I recently happened to read some old posts from other developers who used to post here as well. It's a pretty sad thing that so many have been driven away over the years.


----------



## AdamKmusic

Is it loaded with every Spitfire library? haha


----------



## Van

AdamKmusic said:


> Is it loaded with every Spitfire library? haha


Ha! No, I know he, like the rest of us, keeps his samples on external drives.


----------



## Fever Phoenix

Van said:


> Long-time reader, new member here.
> 
> First, let me say I feel unworthy but extremely grateful.

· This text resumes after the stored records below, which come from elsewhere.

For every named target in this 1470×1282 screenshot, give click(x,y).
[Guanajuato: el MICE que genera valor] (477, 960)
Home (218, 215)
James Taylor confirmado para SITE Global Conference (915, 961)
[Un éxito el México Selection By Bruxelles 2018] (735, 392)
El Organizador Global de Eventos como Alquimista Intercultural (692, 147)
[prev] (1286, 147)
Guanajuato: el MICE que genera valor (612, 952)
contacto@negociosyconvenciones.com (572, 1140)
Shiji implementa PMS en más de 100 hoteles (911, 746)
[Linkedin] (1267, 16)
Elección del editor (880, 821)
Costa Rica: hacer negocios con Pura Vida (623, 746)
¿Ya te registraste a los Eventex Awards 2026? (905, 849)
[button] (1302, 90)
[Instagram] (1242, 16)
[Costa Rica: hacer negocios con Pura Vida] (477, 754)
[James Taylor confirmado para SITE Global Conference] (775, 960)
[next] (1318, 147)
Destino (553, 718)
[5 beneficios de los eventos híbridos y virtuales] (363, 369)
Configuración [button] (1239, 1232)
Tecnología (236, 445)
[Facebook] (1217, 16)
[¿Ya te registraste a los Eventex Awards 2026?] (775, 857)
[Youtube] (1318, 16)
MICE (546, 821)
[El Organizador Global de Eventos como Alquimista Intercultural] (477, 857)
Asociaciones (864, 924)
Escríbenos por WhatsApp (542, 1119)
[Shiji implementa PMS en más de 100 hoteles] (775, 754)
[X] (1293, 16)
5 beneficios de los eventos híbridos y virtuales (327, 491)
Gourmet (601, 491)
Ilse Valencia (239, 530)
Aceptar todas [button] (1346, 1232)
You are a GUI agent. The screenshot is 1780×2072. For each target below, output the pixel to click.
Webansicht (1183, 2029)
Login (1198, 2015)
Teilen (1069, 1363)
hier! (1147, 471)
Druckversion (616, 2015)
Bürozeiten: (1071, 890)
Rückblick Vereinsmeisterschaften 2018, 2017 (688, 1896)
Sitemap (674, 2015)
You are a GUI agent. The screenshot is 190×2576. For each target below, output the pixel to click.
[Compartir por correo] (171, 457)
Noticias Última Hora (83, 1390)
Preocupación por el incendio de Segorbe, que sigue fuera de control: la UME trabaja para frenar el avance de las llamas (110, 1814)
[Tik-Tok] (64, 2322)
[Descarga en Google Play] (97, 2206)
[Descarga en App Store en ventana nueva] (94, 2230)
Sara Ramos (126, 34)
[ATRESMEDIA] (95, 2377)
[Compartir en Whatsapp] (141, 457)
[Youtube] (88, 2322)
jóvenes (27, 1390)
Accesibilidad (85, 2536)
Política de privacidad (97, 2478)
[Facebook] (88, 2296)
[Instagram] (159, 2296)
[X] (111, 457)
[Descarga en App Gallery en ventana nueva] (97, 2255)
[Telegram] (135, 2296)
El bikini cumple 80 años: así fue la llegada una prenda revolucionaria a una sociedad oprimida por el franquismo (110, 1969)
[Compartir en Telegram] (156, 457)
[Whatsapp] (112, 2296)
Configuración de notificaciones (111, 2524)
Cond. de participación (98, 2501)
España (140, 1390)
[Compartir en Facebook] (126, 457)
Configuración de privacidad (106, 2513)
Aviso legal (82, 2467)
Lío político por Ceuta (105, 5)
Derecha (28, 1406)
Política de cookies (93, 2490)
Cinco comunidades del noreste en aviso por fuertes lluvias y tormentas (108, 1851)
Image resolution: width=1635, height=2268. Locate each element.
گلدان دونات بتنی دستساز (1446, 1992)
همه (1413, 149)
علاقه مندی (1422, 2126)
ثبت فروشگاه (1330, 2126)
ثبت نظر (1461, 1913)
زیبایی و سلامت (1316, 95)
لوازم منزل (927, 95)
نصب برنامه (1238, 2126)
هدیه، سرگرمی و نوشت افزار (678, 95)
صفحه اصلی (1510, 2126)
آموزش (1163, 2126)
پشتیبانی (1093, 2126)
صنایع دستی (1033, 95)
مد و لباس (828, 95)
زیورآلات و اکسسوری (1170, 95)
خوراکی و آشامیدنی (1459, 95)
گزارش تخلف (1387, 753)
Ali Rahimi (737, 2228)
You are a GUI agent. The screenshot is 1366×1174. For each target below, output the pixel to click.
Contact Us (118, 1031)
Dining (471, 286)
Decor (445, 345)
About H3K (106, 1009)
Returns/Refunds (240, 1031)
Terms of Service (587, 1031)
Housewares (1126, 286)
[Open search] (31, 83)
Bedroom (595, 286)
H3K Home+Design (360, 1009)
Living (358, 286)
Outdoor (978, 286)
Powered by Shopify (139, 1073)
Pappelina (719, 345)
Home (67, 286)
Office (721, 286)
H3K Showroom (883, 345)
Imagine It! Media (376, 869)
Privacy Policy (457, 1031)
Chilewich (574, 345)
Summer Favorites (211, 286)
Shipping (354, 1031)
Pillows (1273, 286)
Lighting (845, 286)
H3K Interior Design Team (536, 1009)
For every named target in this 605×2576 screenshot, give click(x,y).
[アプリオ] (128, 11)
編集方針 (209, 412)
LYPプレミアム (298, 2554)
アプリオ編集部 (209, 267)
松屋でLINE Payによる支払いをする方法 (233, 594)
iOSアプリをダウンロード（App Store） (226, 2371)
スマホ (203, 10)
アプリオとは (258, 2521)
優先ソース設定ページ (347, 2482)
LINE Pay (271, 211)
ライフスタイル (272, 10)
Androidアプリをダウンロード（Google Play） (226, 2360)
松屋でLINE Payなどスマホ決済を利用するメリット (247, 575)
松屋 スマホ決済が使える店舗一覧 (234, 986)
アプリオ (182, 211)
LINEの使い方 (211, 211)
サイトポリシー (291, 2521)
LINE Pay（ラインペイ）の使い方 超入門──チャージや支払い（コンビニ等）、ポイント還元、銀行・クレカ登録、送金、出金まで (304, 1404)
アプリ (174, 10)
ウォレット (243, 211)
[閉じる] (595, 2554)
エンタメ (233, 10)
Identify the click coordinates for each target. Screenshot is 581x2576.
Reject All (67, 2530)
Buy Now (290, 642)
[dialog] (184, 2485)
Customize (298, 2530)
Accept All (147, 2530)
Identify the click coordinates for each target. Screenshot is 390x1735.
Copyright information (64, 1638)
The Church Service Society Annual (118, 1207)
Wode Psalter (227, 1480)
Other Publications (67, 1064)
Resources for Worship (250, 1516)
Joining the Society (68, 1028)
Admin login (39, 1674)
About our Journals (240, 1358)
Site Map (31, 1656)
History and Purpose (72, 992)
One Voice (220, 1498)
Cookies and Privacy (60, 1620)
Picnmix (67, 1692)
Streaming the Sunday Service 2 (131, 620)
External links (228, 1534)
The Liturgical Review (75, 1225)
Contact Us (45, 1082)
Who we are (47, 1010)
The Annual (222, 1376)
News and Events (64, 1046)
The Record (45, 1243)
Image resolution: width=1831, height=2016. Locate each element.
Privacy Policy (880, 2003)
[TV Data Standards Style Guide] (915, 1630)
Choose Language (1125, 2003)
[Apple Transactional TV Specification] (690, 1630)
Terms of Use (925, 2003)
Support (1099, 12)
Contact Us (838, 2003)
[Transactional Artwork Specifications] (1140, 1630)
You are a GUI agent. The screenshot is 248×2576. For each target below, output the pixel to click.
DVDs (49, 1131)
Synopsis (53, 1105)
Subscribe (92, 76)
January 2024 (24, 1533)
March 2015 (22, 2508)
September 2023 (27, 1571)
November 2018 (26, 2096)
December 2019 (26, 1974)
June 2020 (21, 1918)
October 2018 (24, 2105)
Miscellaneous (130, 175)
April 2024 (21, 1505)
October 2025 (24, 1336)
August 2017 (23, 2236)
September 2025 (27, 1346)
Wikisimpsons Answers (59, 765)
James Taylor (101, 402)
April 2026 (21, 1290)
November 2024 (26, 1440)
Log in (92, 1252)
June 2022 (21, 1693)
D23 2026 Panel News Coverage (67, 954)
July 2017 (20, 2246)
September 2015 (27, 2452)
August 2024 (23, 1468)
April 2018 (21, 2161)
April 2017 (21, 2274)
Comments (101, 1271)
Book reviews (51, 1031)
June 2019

I hope he’s not tired of me spreading this all over social media, he very well may be, but perhaps it would be appreciated the _most_ here on V.I.
> 
> The myth, the man, the legend, Christian Henson himself, is sending me his personal Mac Pro. I was scoping Black Friday sales on Spitfire’s site (disclaimer: _total, unapologetic fanboy here with an empty wallet to prove it_) and guess who was manning the support chat window but Christian himself! Like many of you, I’ve devoured and been inspired by his vlogs and think Spitfire is a top-flight class act so when I saw the name Christian in the chat window, I just had to ask if it was him. It was, which would have been awesome enough. I was looking at the Ton package, which he suggested as one of their favorites and it occurred to me that I had THE sample guy on the chat window so I went ahead and asked his opinion on going with a PC slave route vs a Mac Pro refurb, something I’ve long-debated but really don’t have the cash for anyway right now, and he replied:
> 
> 
> 
> 
> 
> 
> 
> I didn’t think he was serious or that maybe a co-worker got ahold of his keyboard or something. I was in shock. My disbelief must have gotten old because he posted a link to his Titter account:
> 
> 
> 
> 
> 
> 
> 
> So there you have it. I’m not sure how many people read the ‘new guy’ forum but please spread the word. I believe he did this as an example, a ‘put your money where your mouth is’ sort of thing. I’m floored, undeserving, über-appreciative, thrilled...
> 
> Anyone know his favorite American beer preferences?




wow! So it seems he is the guy he seems to be


----------



## Van

Fever Phoenix said:


> wow! So it seems he is the guy he seems to be


Certainly is!


----------